**WORK INSTRUCTIONS:** Exactly as written, output each of the entries below.

**GIVEN INFORMATION:**
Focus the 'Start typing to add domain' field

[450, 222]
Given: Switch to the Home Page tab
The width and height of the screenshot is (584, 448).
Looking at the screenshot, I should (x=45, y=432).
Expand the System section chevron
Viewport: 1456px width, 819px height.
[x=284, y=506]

**RESPONSE TO THIS EXERCISE:**
Focus the 'Start typing to add domain' field

[450, 222]
Given: Switch to the Home Page tab
The width and height of the screenshot is (584, 448).
Looking at the screenshot, I should (x=45, y=432).
Expand the System section chevron
Viewport: 1456px width, 819px height.
[x=284, y=506]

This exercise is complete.